Saved data entries

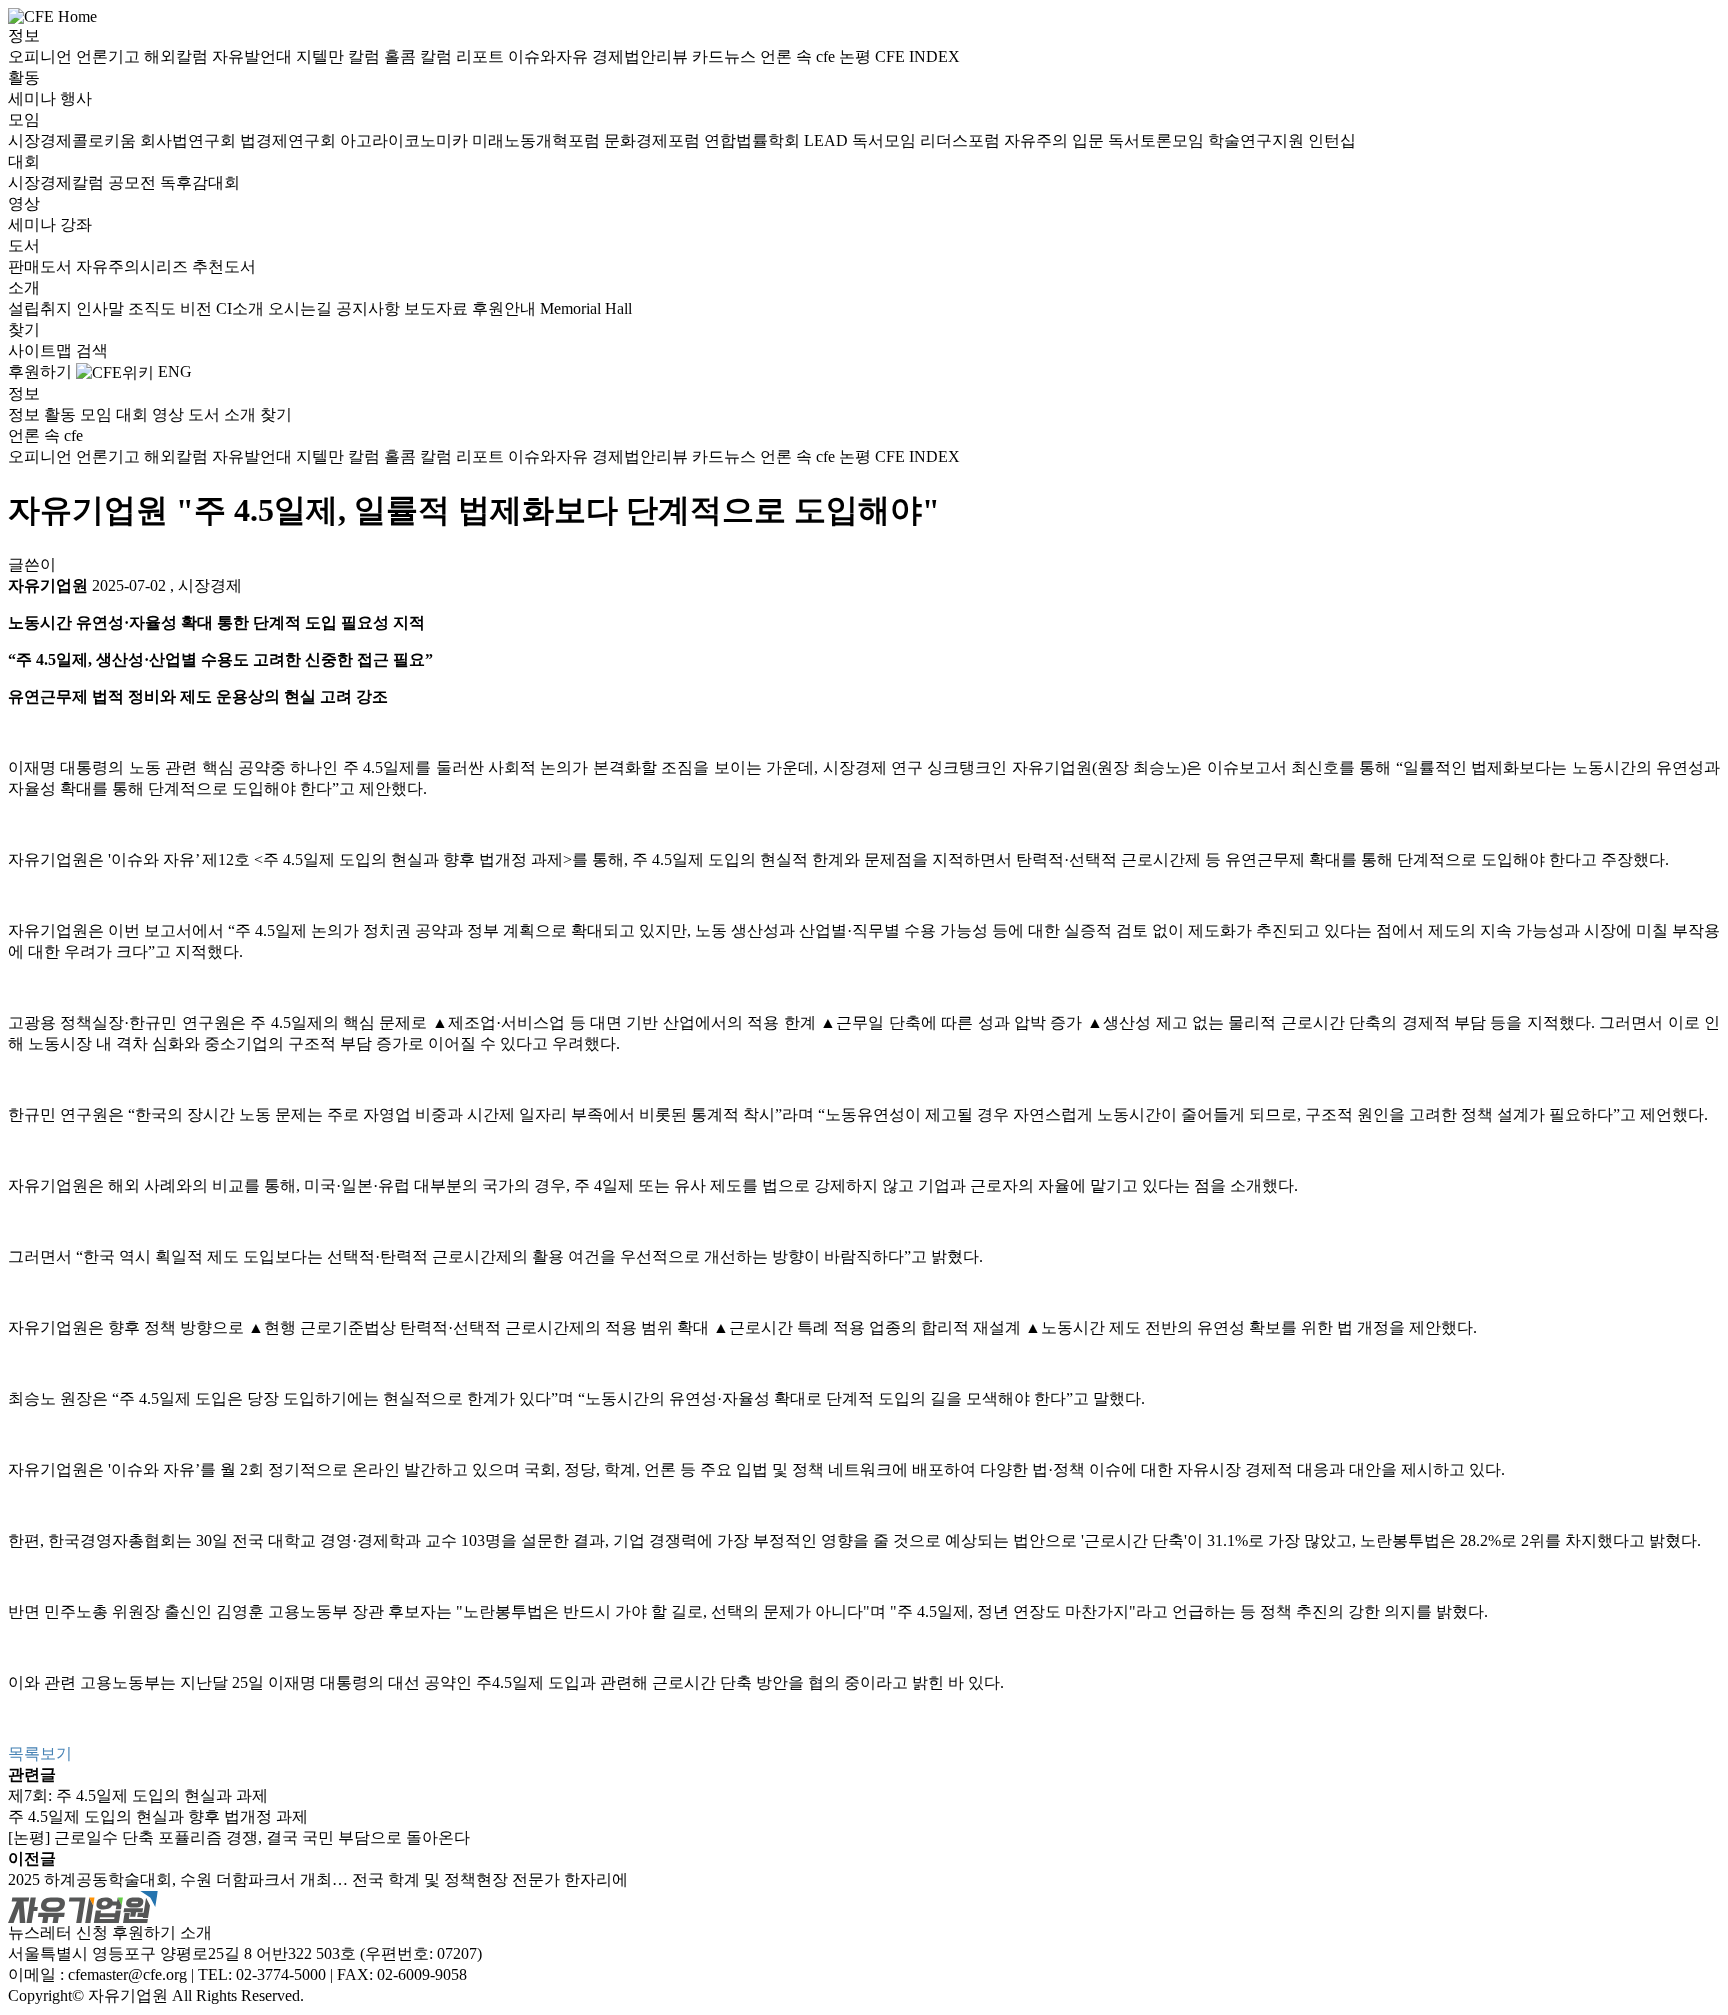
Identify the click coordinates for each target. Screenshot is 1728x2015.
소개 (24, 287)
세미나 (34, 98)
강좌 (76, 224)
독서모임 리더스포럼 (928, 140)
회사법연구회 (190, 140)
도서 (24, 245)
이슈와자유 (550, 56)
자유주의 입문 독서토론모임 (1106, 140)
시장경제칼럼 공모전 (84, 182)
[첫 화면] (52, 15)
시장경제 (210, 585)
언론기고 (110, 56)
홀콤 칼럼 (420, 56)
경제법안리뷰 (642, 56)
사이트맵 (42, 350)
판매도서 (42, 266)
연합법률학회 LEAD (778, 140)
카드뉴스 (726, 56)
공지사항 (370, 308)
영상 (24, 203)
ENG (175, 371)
==
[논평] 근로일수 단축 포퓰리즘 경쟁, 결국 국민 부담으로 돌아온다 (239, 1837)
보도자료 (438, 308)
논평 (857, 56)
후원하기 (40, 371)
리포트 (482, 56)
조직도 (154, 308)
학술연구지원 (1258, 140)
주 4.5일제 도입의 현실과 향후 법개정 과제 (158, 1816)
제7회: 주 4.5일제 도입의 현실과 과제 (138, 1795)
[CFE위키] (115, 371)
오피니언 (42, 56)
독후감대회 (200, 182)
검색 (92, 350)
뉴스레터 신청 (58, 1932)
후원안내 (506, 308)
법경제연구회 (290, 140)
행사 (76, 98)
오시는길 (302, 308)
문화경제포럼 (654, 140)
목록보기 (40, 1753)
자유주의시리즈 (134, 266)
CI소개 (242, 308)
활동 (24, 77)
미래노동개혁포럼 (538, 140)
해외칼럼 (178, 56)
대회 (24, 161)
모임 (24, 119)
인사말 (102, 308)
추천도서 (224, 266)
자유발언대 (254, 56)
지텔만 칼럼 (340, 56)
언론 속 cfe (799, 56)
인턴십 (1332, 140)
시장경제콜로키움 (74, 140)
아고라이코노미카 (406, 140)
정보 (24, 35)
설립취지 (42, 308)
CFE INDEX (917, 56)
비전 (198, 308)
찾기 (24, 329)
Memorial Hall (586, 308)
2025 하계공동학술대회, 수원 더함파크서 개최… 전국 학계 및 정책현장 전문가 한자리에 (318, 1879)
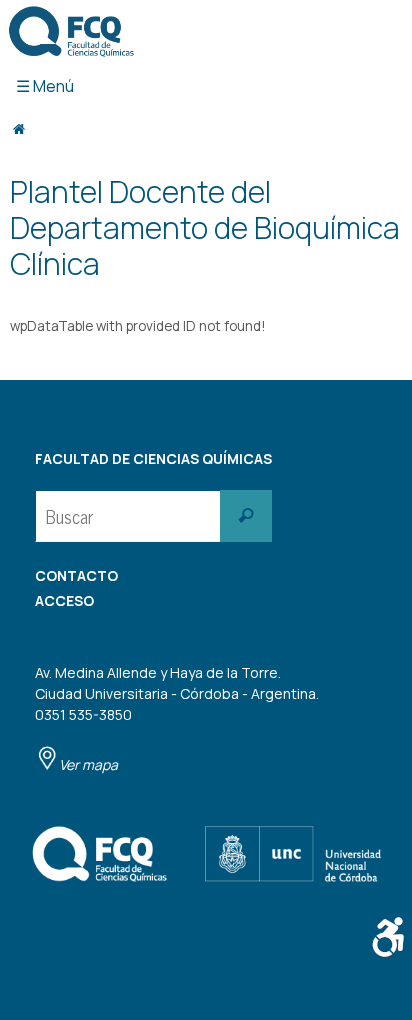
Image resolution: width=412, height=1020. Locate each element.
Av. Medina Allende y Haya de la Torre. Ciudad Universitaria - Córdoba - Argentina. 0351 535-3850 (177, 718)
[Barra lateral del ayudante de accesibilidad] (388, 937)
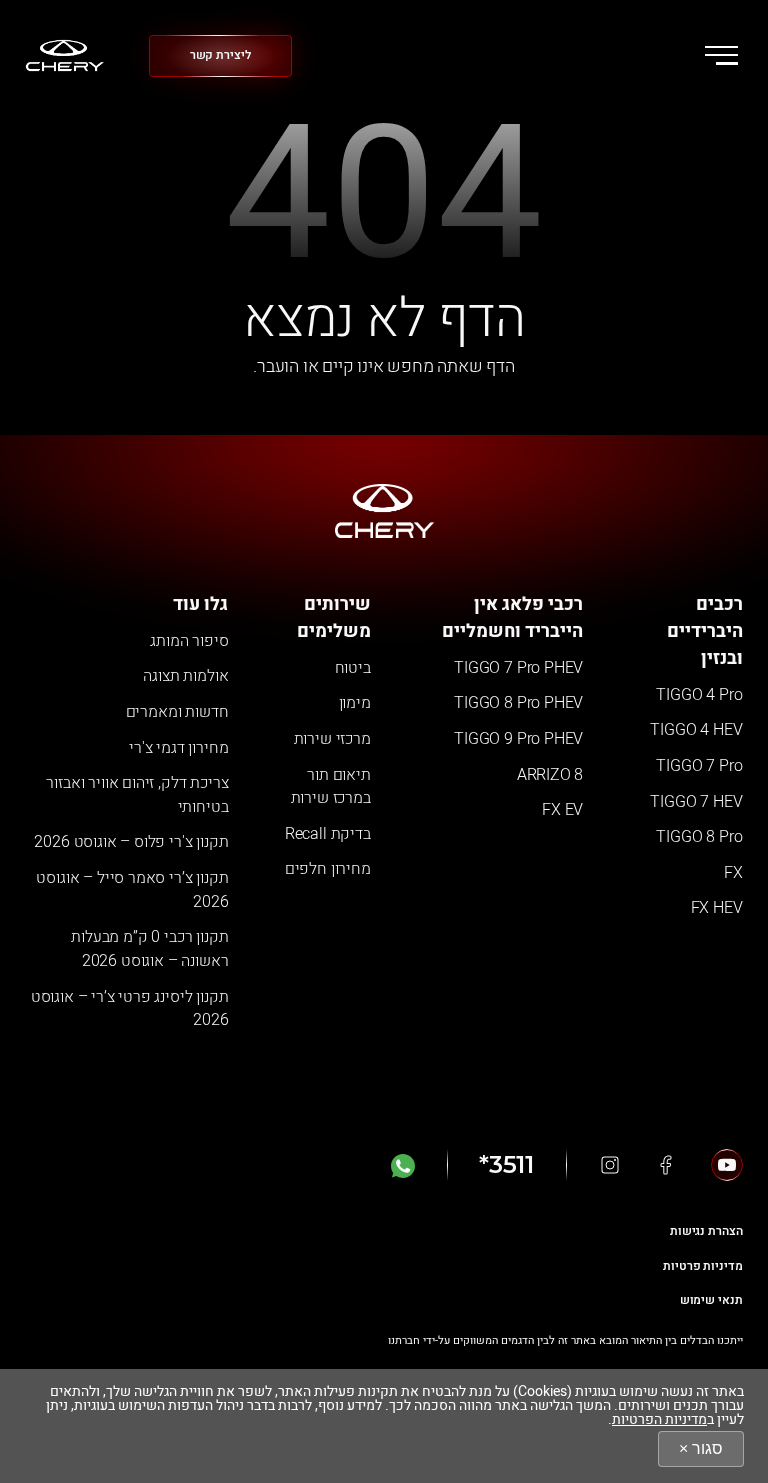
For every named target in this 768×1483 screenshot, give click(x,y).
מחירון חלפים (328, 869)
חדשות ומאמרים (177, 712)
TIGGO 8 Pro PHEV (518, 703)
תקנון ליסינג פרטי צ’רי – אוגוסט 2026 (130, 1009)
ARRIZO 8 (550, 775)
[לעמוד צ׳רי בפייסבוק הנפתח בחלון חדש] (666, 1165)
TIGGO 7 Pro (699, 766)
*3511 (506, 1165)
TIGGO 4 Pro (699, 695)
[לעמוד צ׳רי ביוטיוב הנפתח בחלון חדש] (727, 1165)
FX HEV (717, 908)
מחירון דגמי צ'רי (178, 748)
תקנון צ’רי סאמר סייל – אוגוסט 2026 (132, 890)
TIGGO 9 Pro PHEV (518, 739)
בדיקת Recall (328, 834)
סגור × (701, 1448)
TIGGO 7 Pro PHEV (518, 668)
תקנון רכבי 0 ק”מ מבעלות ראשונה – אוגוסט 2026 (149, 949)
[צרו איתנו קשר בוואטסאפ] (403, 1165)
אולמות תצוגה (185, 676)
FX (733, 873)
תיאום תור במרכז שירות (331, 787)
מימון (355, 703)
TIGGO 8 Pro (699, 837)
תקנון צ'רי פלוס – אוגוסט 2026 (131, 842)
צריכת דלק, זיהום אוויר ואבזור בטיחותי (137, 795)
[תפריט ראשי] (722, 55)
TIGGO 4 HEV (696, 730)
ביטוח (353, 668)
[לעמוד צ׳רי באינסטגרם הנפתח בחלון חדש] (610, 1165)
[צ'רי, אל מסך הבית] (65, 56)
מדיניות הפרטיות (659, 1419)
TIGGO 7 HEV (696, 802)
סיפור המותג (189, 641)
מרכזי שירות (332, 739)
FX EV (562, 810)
* * *
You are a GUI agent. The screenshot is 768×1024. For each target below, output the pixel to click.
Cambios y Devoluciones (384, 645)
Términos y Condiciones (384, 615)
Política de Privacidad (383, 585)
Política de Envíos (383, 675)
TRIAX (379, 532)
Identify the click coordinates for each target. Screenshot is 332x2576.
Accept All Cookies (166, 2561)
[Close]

Task to complete:
Across the data, find each line that has "target" in it and copy that line.

Exercise result:
Identify the click coordinates for each target. Screenshot is 1728x2015.
For every named target in this 768×1483 screenshot, give click(x,y).
You are a GUI agent. The screenshot is 768×1024. For each target below, output the pixel to click.
Identify the click coordinates for each target. Screenshot is 332x2576.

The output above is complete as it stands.